▶ Supplied passage:
------------------------

This book wavers between genuinely revelatory in anthropological explanations of human belief systems alongside the development of human power structure patterns and increasingly generalist to an almost insensitive degree. The writing has weirdly asymmetrical acrimony from the author depending on the society being dissected. Despite even admitting the tactics appear worldwide in similar societies regardless of location, the same tactic is written about with wildly different tones depending on the geographical location of societies. Cannibalism as a means to achieve a sacred esoteric experience was actually defensible in certain societies (remember the Europeans consuming mummies?) while on other continents it was an unbearable act of hedonistic inferiority. The contempt is PALPABLE. The prose is often repetitive and laughably reductive at points. Still extremely formative analysis that ultimately accomplishes its goal of emphasizing secret societies in human civilization as a particular manifestation of numerous yet consistently topical factors with similar goals, strategies, and endgames.
Not really a book to be read at one go. But even dipping into this book is enough to give one a severe case of spiritual cold. Interestingly, even in only semi-agricultural groups, the elites formed relatively "global" alliances with other tribes, whose normal members were not in communication. God's message to Moses, that nobody can see his face and live, also takes a new meaning in noticing that these elites killed the people who saw them prepping for their shows or getting inside their disguises. They also used the excuse of angry demons as a leverage to gain benefits from the community they themselves tormented in the guise of these demons: destroying property, assaulting people and causing general havoc.
The formula seems to be: the more these psychopaths hurt people, the more the people's faith in them grows and the more resources they get for punishing people even more. This begs the question: if the pattern is this already with semi-agricultural Indian groups, how much further has it gone with the development of agriculture? Based on this book, it makes sense to assume that these sadists got globally connected very early and that a lot of the violence and maladies in societies is engineered or committed by them. Considering the inter-tribal alliance, one might reasonably assume that the global or inter-tribal elite networks could agree to wage war against each others' communities, because that is a major opportunity for the elites to get more resources and increase ritual activity.

------------------------

▶ Data:
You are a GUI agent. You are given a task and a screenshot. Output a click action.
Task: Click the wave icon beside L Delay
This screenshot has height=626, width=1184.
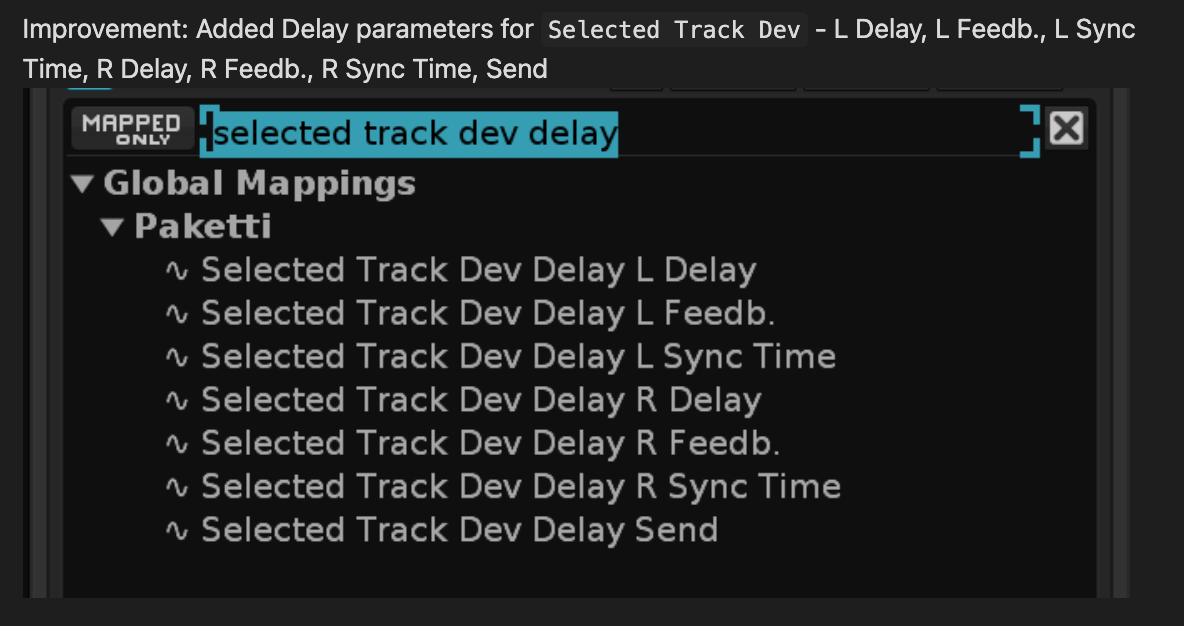point(177,271)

------------------------

▶ Task list:
**A.** In the review, rewrite the text between "Not really a" and "causing general havoc.", inclusive, substituting "chiefs" for "elites".
**B.** List every act the review says the elites committed against the community while disguised as demons.
**C.** According to the review, what did the elites do to people who saw them prepping for their shows or getting inside their disguises?

▶ Solutions:
**A.**
Not really a book to be read at one go. But even dipping into this book is enough to give one a severe case of spiritual cold. Interestingly, even in only semi-agricultural groups, the chiefs formed relatively "global" alliances with other tribes, whose normal members were not in communication. God's message to Moses, that nobody can see his face and live, also takes a new meaning in noticing that these chiefs killed the people who saw them prepping for their shows or getting inside their disguises. They also used the excuse of angry demons as a leverage to gain benefits from the community they themselves tormented in the guise of these demons: destroying property, assaulting people and causing general havoc.

**B.**
- Destroying property
- Assaulting people
- Causing general havoc

**C.** They killed them.